━━ Supplied data
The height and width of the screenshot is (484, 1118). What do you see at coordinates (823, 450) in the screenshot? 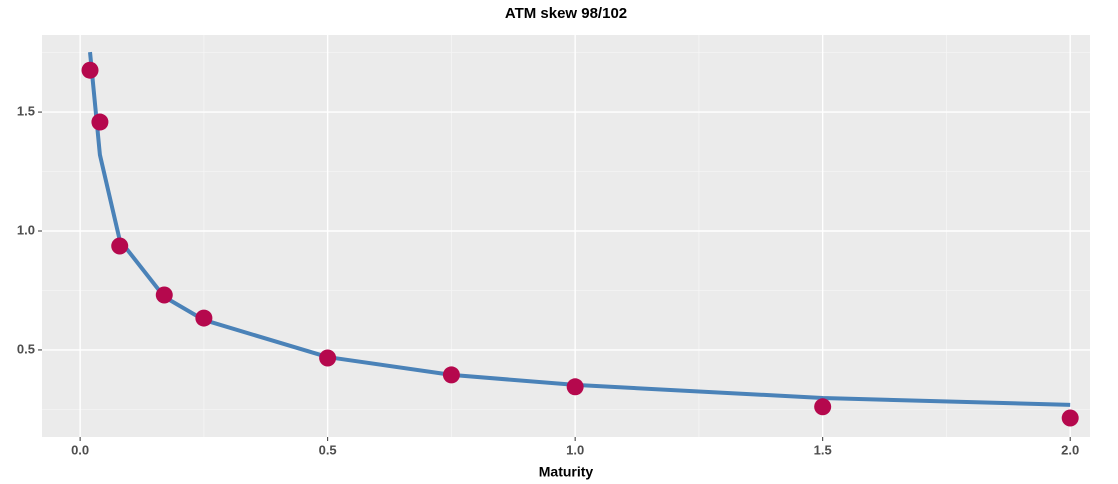
I see `x-tick-label: 1.5` at bounding box center [823, 450].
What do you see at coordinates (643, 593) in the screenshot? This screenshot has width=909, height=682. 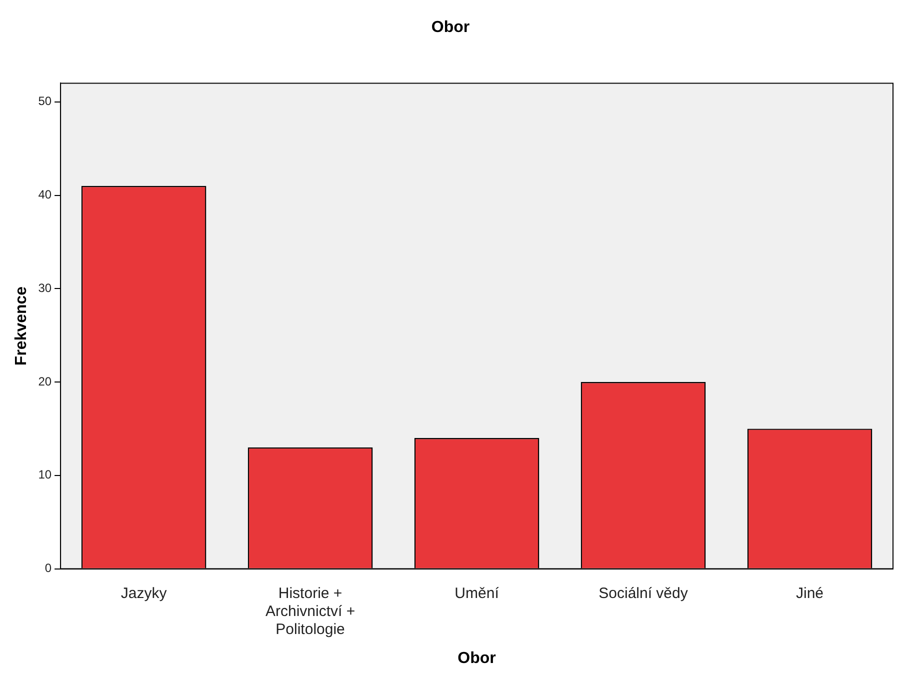 I see `x-tick-label: Sociální vědy` at bounding box center [643, 593].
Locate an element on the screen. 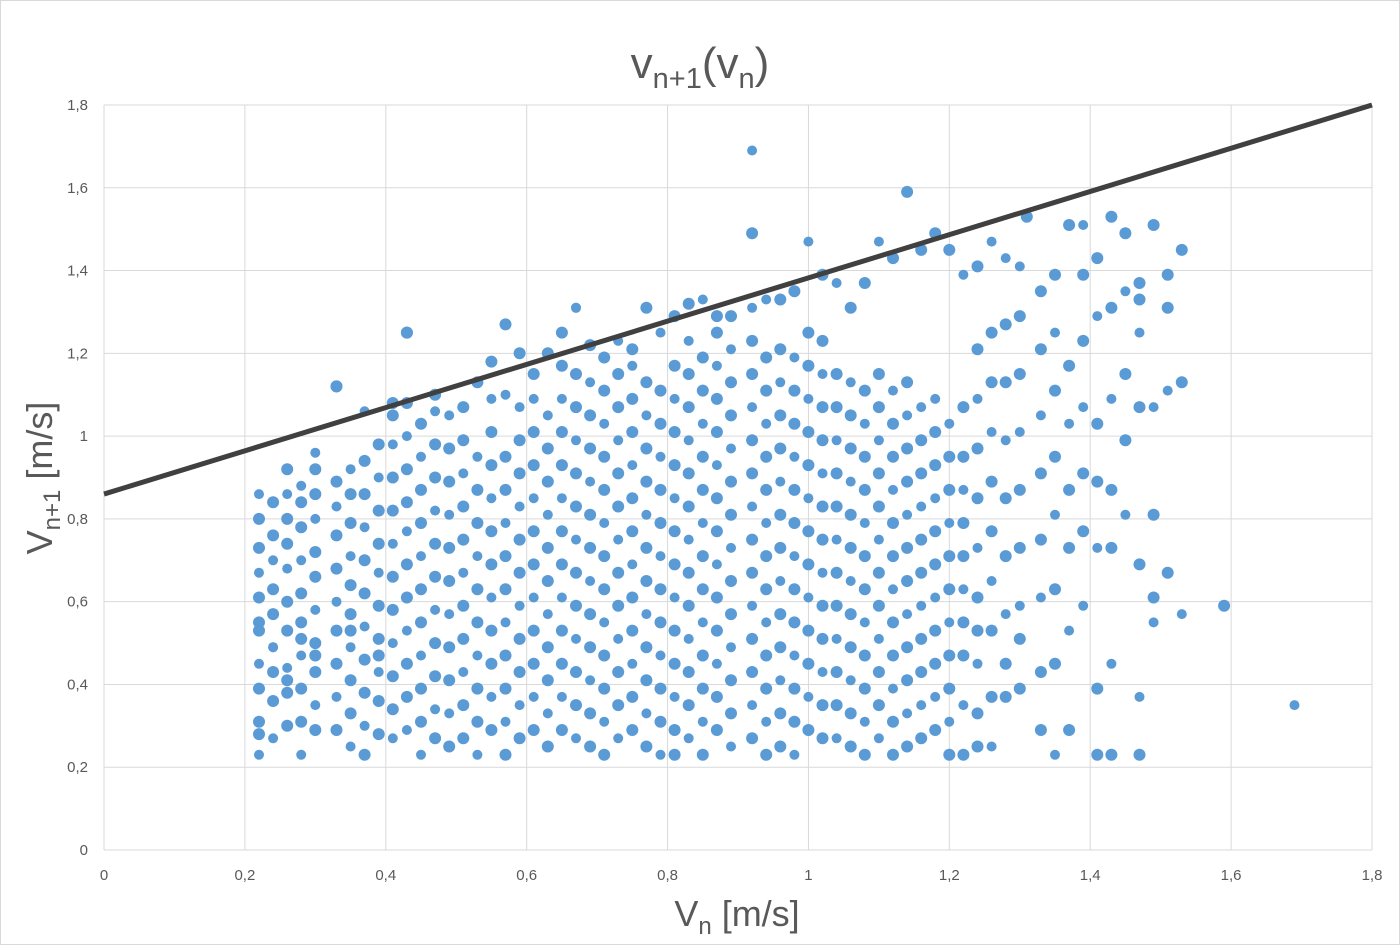  y-axis-title: Vn+1 [m/s] is located at coordinates (42, 478).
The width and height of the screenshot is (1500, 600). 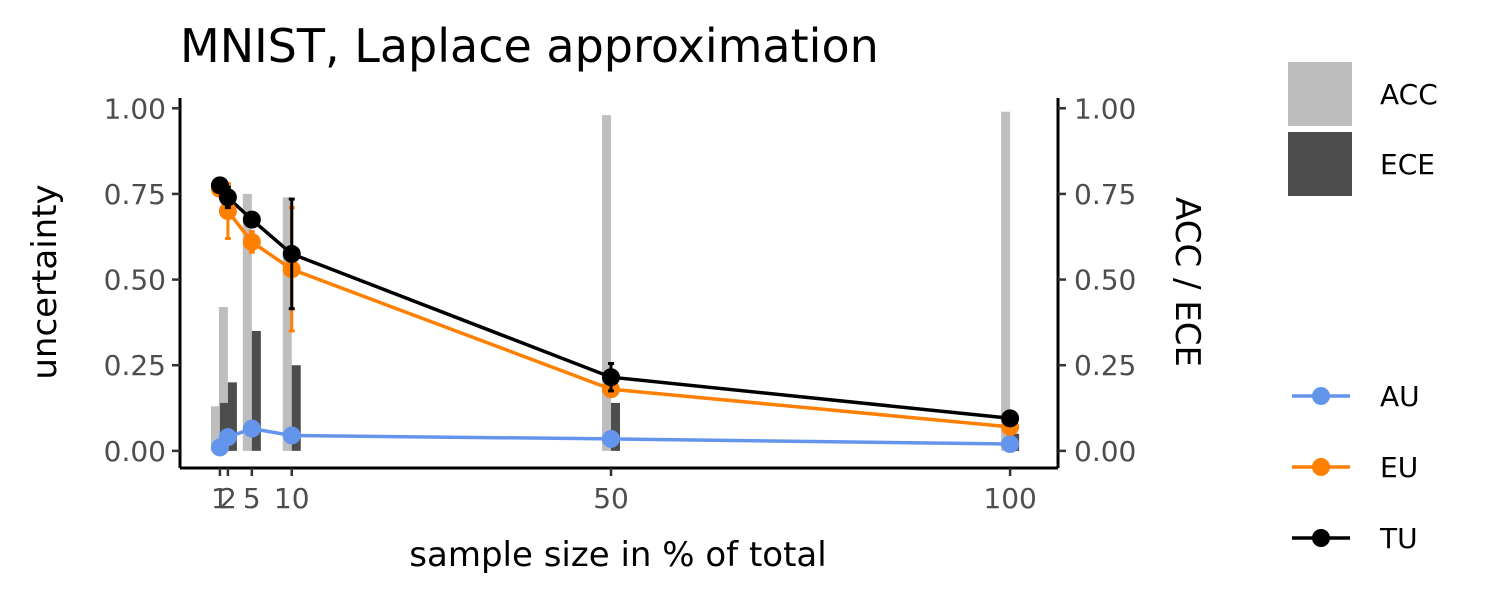 I want to click on legend-label-tu: TU, so click(x=1398, y=538).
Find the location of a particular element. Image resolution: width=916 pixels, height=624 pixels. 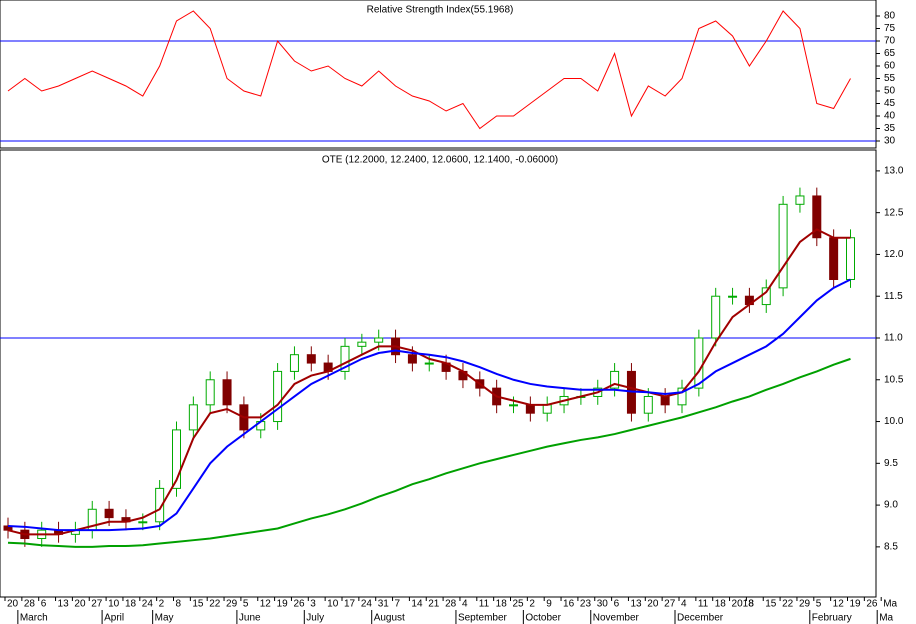

x-tick-label: 14 is located at coordinates (417, 604).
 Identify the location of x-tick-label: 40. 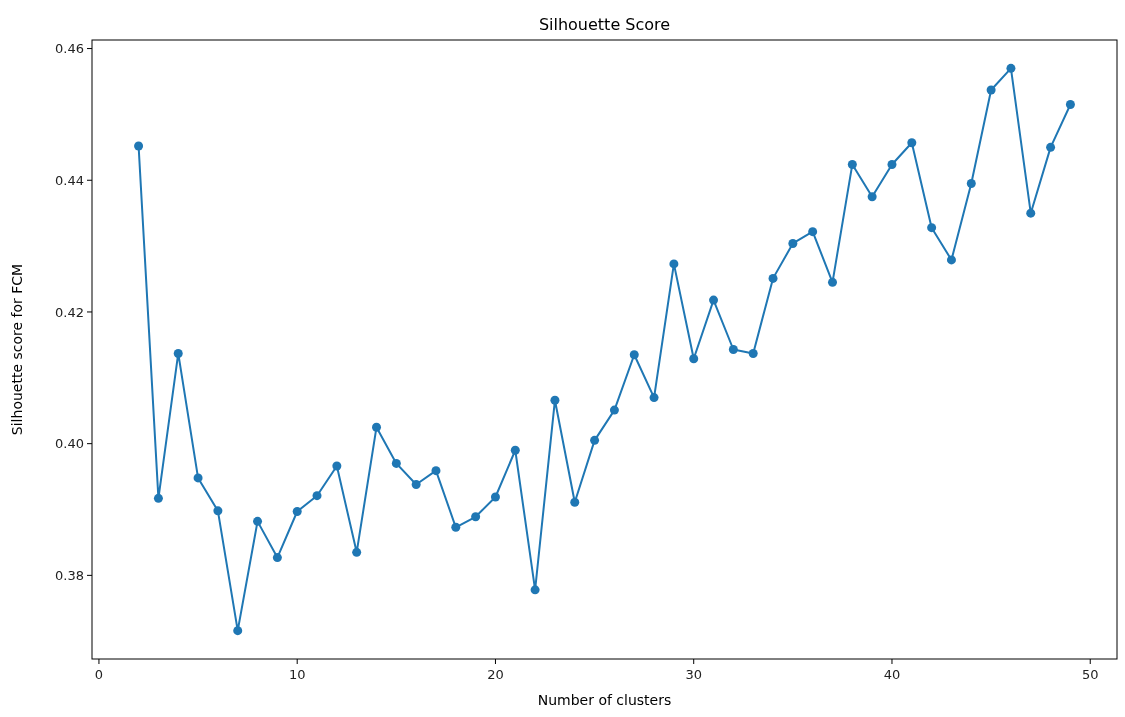
(892, 674).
━━━━
**Exercise prompt**
Could you output, word for word, the stretch from the start of the rows through the line containing "center [823, 450].", including that line but leaving out the pictures?

**Output of the task**
The height and width of the screenshot is (484, 1118). What do you see at coordinates (823, 450) in the screenshot? 
I see `x-tick-label: 1.5` at bounding box center [823, 450].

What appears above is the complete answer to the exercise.